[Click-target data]
'''

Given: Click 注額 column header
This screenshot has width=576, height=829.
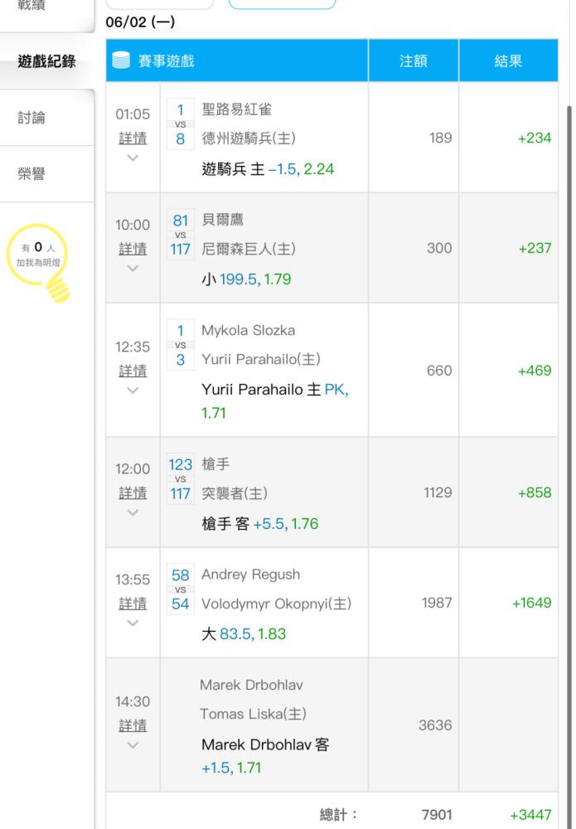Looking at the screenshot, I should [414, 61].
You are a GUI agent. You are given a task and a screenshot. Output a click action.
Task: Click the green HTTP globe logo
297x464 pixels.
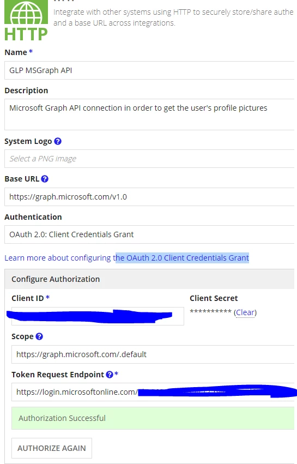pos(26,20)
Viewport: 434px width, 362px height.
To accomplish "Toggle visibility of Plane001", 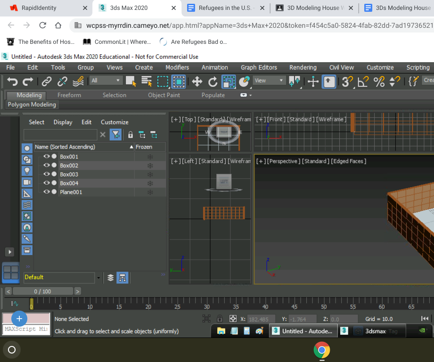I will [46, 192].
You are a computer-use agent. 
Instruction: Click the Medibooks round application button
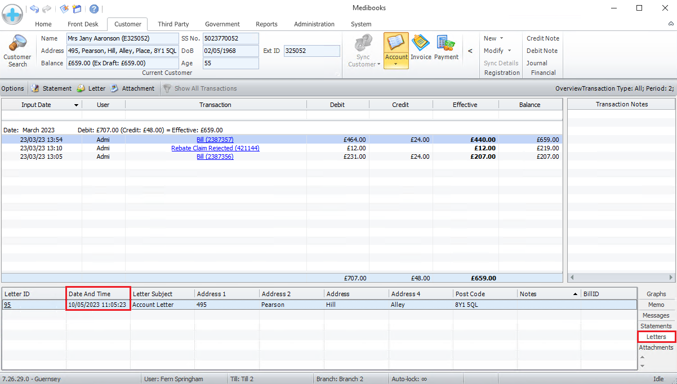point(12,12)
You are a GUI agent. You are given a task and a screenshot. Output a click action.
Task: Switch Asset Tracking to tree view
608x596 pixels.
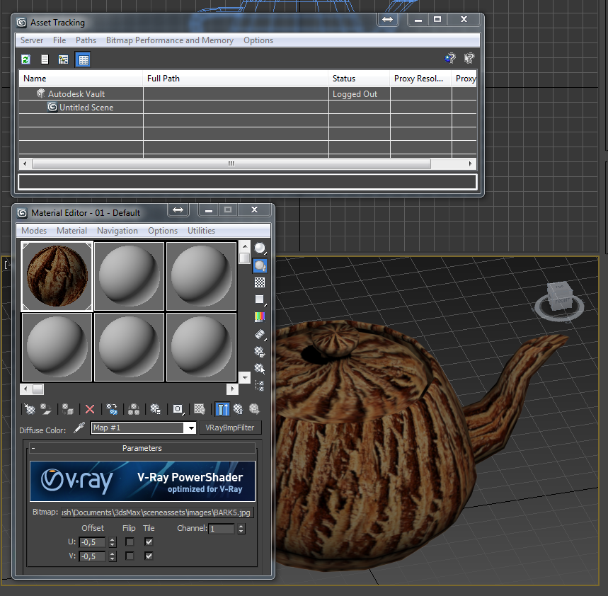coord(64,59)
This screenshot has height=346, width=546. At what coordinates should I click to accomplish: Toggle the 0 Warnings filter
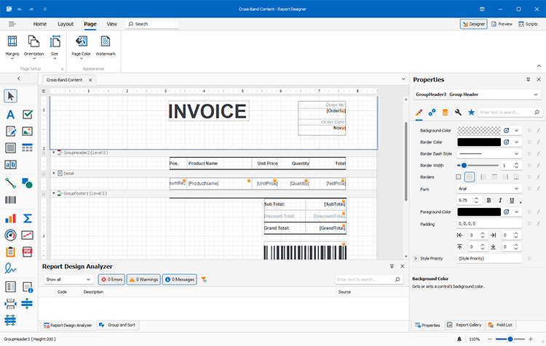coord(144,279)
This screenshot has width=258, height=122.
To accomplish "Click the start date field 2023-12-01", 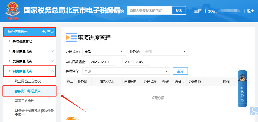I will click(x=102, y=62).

'''

What you have to do →
Extract every line of the rows that contains the string "height".

Output below →
This screenshot has width=576, height=829.
Viewport: 434px width, 362px height.
This screenshot has height=346, width=546. At what coordinates should I click to accomplish: Toggle the 0 Warnings filter
This screenshot has width=258, height=122.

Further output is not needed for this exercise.